For the study, Gaglia and his collaborators, including study co-lead author Mukesh Harisinghani, M.D., of Massachusetts General Hospital, recruited 11 patients with newly diagnosed type 1 diabetes and evidence of antibodies against the pancreas, a sign that their beta cells were under inflammatory attack. They also recruited 10 controls with no sign or family history of diabetes.
To visualize inflammation across the whole pancreas, the researchers adapted MRI mapping algorithms originally developed for whole brain scanning. All other components of the experiment, including MRI equipment and ferumoxytol, are widely available. Gaglia notes that the ferumoxytol dose used in this imaging study is approximately one quarter of the dose used therapeutically for iron replacement. “These are all off-the-shelf components,” he says. “Other centers can do this now.”
Ferumoxytol-MRI images of the patient group showed clear evidence of ferumoxytol accumulation in the pancreas, indicating ongoing inflammation. By comparison, images from the control group did not.
The researchers believe this imaging technique could have a range of applications in diabetes research and help build a better understanding of the natural history of type 1 diabetes. Already, Gaglia says, the ferumoxytol-MRI images reveled that in their patient group, “inflammation was not uniform across the entire pancreas. There was also a large amount of variation between individuals, which aligns with what you see clinically. That’s never been shown in living humans before.”
This imaging approach could also, in the future, help better define which patients with autoimmunity will likely progress to diabetes and classify subgroups of patients who might benefit from different therapeutic strategies.
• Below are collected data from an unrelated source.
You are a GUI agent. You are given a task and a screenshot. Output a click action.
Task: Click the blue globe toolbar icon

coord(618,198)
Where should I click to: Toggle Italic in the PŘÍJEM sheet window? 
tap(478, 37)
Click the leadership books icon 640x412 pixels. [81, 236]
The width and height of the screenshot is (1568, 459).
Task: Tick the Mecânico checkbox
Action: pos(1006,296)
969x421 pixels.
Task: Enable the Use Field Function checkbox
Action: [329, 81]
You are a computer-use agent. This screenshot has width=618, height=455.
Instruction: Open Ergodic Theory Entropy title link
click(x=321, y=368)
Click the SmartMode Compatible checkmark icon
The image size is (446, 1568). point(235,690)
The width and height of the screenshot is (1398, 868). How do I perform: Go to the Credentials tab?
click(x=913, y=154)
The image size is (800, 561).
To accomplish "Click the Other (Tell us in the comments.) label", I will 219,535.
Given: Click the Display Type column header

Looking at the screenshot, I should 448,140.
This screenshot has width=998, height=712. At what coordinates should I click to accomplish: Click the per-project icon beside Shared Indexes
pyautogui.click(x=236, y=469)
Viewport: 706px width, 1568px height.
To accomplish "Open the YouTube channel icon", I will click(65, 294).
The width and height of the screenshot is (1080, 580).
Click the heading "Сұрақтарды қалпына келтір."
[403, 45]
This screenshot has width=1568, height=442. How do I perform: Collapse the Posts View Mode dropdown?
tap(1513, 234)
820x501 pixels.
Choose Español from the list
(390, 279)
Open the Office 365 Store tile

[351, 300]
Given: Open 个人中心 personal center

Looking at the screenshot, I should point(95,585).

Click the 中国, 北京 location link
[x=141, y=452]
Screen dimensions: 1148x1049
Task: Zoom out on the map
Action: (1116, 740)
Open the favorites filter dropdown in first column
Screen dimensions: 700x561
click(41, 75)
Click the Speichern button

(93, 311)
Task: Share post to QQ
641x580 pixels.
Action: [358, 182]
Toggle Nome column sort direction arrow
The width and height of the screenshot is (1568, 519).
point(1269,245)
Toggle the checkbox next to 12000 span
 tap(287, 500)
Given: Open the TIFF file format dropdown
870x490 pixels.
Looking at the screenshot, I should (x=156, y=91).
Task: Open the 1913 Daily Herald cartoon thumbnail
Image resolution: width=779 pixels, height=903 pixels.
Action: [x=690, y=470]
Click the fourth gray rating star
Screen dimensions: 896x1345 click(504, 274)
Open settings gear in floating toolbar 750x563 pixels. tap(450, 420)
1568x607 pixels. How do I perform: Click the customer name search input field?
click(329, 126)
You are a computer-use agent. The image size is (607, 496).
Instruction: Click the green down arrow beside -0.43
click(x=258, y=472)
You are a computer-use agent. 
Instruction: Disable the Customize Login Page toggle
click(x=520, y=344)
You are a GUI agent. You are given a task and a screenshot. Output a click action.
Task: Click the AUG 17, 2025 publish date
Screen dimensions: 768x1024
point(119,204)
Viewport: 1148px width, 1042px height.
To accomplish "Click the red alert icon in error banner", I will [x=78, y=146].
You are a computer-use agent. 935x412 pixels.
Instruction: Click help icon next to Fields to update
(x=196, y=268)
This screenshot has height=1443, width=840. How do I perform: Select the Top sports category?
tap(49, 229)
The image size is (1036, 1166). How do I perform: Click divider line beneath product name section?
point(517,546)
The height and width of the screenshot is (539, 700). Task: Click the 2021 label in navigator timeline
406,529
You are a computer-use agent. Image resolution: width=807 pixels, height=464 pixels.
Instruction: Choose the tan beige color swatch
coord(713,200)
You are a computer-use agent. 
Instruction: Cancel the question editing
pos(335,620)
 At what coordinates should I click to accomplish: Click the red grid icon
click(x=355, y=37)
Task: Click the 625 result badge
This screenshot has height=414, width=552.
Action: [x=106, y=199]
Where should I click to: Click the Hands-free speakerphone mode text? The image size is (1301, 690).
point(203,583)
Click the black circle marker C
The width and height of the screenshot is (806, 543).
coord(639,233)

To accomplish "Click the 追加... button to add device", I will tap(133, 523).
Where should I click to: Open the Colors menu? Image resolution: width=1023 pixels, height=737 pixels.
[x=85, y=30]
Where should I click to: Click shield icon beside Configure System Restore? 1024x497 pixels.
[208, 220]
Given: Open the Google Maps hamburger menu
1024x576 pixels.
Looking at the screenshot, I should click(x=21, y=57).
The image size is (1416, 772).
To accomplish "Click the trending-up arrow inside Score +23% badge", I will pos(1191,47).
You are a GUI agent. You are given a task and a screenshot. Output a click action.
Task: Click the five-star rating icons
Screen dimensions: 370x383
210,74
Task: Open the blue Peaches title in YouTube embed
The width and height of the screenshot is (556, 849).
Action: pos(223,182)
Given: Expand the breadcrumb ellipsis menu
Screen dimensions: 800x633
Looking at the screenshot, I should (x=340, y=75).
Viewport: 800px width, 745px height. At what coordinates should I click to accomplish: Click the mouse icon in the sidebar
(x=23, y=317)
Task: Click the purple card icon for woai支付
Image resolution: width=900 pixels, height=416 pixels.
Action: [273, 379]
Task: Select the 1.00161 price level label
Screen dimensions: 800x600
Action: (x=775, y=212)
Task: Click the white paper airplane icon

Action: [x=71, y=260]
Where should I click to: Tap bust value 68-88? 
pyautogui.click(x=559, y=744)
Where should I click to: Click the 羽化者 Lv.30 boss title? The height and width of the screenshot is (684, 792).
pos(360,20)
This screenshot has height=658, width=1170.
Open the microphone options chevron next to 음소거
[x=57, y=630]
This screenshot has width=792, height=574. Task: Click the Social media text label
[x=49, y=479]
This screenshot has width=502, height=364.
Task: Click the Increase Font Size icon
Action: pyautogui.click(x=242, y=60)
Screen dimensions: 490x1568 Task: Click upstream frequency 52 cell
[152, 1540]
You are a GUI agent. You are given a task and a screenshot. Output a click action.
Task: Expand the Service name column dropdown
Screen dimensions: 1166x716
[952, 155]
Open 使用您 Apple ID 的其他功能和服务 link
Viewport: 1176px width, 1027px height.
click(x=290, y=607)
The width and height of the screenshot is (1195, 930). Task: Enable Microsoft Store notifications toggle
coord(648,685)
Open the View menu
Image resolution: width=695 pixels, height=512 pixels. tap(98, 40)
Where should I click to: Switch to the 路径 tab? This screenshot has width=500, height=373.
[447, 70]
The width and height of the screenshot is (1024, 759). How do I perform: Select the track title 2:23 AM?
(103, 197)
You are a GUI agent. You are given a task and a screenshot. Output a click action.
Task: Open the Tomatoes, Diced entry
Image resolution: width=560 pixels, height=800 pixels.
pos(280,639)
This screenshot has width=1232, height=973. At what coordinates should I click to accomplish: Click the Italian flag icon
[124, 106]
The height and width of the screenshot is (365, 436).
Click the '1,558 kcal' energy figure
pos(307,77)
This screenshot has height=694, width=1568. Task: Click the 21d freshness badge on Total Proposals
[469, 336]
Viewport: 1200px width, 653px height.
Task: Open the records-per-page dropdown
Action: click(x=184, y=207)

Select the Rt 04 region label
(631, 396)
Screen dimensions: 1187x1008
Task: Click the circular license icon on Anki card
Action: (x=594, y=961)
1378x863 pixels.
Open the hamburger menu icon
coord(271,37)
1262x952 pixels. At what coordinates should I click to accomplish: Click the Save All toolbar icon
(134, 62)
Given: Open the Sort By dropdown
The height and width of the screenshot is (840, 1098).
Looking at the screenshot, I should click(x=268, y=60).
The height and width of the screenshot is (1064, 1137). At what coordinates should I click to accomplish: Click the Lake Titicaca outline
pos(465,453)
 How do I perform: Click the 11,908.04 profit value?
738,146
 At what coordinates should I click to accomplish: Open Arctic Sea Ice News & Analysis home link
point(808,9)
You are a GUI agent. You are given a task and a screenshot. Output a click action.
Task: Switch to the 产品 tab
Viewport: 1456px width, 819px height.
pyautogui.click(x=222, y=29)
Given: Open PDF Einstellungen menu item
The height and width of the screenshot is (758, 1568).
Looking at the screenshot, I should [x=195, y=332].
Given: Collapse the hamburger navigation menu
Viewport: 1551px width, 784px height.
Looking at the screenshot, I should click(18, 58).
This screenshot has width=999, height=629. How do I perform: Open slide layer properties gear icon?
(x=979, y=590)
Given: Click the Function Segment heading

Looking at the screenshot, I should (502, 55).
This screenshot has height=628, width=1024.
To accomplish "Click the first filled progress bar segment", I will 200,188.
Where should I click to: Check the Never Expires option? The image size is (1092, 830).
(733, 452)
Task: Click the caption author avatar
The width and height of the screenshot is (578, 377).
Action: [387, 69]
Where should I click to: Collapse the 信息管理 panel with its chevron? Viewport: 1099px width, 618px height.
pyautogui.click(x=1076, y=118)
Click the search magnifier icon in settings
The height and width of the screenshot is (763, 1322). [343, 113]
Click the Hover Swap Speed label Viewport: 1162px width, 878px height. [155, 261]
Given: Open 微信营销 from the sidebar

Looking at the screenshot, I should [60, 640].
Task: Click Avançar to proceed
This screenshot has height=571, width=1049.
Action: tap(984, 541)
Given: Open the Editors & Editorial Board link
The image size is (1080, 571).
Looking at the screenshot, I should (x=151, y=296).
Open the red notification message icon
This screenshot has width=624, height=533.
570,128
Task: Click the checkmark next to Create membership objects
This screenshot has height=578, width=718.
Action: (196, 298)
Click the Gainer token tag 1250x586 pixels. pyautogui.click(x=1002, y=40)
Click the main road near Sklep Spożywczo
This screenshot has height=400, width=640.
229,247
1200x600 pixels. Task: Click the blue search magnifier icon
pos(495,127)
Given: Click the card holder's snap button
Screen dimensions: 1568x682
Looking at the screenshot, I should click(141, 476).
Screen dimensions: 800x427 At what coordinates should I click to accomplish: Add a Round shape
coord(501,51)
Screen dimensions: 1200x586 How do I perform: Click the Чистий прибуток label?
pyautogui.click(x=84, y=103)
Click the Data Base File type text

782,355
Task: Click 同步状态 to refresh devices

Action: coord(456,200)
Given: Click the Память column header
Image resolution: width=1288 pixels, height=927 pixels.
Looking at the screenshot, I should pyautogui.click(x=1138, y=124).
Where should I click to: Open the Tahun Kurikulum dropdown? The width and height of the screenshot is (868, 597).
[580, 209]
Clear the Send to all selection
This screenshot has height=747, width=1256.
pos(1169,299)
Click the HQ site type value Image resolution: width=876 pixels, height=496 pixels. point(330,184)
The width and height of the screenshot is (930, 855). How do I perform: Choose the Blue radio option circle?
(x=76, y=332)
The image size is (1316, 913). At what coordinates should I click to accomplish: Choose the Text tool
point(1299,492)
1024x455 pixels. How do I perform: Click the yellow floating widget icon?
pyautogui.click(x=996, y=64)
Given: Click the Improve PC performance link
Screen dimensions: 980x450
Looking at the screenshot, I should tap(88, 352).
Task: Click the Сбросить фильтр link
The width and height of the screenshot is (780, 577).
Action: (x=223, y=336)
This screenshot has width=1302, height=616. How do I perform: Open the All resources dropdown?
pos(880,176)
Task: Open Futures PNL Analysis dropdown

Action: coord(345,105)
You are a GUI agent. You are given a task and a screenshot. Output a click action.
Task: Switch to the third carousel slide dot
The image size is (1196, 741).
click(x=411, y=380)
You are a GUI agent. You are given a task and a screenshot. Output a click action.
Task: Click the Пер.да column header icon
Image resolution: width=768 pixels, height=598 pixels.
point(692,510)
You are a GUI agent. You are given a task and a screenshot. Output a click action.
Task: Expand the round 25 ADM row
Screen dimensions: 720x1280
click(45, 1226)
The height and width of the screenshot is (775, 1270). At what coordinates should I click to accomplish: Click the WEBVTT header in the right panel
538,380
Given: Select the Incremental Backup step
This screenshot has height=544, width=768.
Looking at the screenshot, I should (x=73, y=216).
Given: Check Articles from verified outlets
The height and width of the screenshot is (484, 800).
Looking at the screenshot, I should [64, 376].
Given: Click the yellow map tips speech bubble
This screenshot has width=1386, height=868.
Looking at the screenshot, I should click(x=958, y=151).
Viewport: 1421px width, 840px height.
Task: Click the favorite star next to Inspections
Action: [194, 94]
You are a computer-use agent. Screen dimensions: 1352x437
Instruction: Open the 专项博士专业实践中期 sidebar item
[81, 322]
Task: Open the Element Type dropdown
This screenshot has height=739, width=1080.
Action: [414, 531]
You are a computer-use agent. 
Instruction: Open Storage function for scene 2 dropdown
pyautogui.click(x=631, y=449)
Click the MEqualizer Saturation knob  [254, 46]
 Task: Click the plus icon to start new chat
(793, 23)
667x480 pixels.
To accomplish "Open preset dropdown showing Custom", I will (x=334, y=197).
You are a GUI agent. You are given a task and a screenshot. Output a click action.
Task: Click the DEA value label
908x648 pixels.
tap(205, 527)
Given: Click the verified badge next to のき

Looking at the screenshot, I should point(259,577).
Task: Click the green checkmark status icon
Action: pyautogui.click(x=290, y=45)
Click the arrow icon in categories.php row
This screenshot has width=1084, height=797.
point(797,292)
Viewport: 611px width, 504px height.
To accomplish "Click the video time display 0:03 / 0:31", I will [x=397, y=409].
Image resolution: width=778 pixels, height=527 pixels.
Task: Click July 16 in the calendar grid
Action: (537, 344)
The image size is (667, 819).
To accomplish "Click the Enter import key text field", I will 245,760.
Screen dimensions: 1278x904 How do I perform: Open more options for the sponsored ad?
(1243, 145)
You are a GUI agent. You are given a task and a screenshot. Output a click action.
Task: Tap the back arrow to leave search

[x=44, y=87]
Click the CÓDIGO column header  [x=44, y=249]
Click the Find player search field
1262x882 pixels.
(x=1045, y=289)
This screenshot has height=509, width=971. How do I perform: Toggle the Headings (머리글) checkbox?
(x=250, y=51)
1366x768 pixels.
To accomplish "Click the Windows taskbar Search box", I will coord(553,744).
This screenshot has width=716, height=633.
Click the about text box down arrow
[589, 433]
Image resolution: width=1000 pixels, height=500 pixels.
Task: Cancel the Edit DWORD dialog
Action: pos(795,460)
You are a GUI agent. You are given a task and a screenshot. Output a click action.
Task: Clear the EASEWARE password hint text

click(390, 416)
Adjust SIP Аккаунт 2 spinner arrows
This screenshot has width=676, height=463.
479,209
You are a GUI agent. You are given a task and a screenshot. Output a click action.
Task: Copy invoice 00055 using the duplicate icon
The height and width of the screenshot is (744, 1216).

It could also identify those patients with early signs of autoimmunity who might be good candidates for clinical research studies.
“Only about five percent of the first degree family members of a person with diabetes will develop occult disease,” Gaglia, who is firm that for the moment this imaging technique should only be used in the context of research. “It might make sense to scan people in that group to see who is likely to progress and who isn’t. Those who are progressing may be the ones you would want to recruit for research on immunomodulatory therapies.”
Other contributors to this PNAS study include Iman Aganj, Gregroy Wojtkiewicz, Sandeep Hedgire, and Ralph Weissleder of Massachusetts General Hospital; and Christophe Benoist and Diane Mathis of Harvard Medical School.
This work was supported by the National Institute of Allergy and Infectious Diseases (grant number P01AI054904); National Institute of Neurological Disorders and Stroke (grant number R01NS083534; the National Heart, Lung, and Blood Institute (grant number U01HL080731); the National Cancer Institute (grant numbers P50CA86355, U54CA119349, and U24CA092782); the National Institute of Diabetes and Digestive and Kidney Diseases (grant number P30DK036836); the National Center for Advancing Translational Sciences (grant number KL2TR001100); and philanthropic donors to the Joslin Clinical Research Center.
Gaglia JL, Harisinghani M, et al. Noninvasive mapping of pancreatic inflammation in recent-onset type-1 diabetes patients. Proc Natl Acad Sci U S A. 2015 Feb 3. pii: 201424993. [Epub ahead of print]